We can use the
useReducer hook to add a new layer of flexibility to our wizard component by applying the design pattern known as state reducer. This will allow the user of the component to manipulate the inner state of it.
To accomplish this we will need to refactor the component to use the
useReducer hook. In this process we will find a bug that we can solve by using the
useCallback hook to avoid infinite re-renders.
Instructor: [0:00] We just made the usage of the wizard component a bit more flexible, allowing the user to define how to render their components, but we can go a step further, leading the user to decide how to handle the component state.
[0:12] This design pattern is known as state reducer and is a type of inversion of control. To achieve this, we first have to add logic to our state to allow it to be modified from the outside, but when using useState hook, that logic gets cumbersome. A better option is to use the useReducer hook.
[0:30] UseReducer use the reducer pattern, which is nothing more than a function that allows you to modify the component state based on a specific action. It also uses the initial state, which we will call default initial state. We will create then our reducer function. We will call it the file reducer. This function receives the status and an action.
[0:53] Next, we use desktop student on the state variable to access the active page index value. We will use a simple switch to act on the different actions. For this, we will define an object with the names of the actions.
[1:08] What actions do we have to define? An action to go to the next page, another to go to the previous page, and finally, one to define the number of steps or pages to render. We will use these sections to define our cases.
[1:23] If the action performed is nextPage, then we return a copy of the state using the spread syntax and modify the active page index value by adding one. In case of being prevPage, we only have to modify active page index by subtracting one.
[1:42] Finally, for the setSteps case, we return the status and define the value of the steps attribute using the value obtained from the actions payload.
[1:53] In the main component, we replace the use of useState hook by the useReducer hook which returns a tuple whose first value is the state, and the second value, a function called dispatch that allow action to be dispatched. We will use this dispatch function to modify our functions.
[2:10] In the goNextPage function, we replace our code with a call to dispatch which receives an object with a type attribute whose value will be actions.nextPage. In the goPrevPage function, we will do the same, but the action to be used will be actions.prevPage.
[2:30] We are left to define the setSteps function. We create this function that receives as an argument, a value, n. We call dispatch width and type, actions.setSteps, and a payload attribute with the value of n.

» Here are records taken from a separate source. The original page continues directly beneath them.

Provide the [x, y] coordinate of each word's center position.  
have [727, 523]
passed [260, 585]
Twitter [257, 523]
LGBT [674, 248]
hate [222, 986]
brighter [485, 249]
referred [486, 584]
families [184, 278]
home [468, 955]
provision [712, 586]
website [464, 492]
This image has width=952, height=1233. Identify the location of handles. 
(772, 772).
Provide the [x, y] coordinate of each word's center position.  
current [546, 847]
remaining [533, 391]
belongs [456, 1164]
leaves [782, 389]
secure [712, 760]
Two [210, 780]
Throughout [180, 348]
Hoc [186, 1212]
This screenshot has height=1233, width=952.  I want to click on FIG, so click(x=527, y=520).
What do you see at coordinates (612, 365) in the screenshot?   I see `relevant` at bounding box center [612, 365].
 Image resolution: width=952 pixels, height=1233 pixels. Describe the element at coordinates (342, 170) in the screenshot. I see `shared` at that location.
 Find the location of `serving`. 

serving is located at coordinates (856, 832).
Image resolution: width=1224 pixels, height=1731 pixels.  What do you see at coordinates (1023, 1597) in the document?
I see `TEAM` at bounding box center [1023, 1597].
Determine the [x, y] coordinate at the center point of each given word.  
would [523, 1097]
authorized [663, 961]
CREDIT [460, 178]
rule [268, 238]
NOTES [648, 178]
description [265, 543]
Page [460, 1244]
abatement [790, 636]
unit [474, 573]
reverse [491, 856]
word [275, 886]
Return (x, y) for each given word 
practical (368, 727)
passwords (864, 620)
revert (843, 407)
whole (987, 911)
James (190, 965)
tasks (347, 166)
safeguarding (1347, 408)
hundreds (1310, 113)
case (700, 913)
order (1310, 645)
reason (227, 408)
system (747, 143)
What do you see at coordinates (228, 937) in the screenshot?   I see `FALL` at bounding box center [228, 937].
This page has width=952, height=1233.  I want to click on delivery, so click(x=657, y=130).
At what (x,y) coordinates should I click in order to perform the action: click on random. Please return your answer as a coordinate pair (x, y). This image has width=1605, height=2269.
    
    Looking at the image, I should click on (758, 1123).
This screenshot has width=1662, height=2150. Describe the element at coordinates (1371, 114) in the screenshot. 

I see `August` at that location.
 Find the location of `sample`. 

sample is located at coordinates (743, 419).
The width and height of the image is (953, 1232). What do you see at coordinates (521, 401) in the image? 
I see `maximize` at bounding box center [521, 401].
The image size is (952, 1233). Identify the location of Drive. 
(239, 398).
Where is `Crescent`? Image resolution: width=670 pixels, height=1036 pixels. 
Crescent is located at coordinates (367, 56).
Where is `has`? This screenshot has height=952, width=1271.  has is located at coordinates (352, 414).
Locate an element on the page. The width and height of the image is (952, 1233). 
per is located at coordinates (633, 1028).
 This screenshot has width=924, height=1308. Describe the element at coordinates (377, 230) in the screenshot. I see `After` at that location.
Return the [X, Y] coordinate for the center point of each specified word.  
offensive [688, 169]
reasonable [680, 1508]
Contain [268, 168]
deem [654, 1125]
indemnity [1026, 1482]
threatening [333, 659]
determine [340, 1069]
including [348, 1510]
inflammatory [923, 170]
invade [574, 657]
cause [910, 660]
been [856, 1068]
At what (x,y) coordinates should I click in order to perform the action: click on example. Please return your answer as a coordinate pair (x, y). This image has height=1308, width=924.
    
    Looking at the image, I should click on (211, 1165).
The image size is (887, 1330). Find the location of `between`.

[2:44] Now, our component throws an error. It is rendered multiple times. This happens because the call to the useEffect hook in our wizard pages component is executed multiple times since the list of dependencies constantly changes. In this list, we have setSteps, which is the function that we just defined in wizard. In its new rendering, this function changed.
[3:08] To avoid this, we can make use of a new hook, react.useCallback, which receives, as a parameter, a function, which will be our definition of setSteps, and also a list of dependencies, which in this case is only the dispatch function, which reacts and ensure us that is idempotent, means it will not change.
[3:30] Now, our wizard component works correctly using the useReducer hook, which receives a reducer function and a value for the initial state. The reducer function receives a state and an object that defines the action, and returns the new state.
[3:44] Also, we use the useCallback hook to optimize the rendering behavior of our component by memorizing the function, that is the function is only redefined if one of these dependencies changes. Now, our component code is ready to apply the state reducer pattern.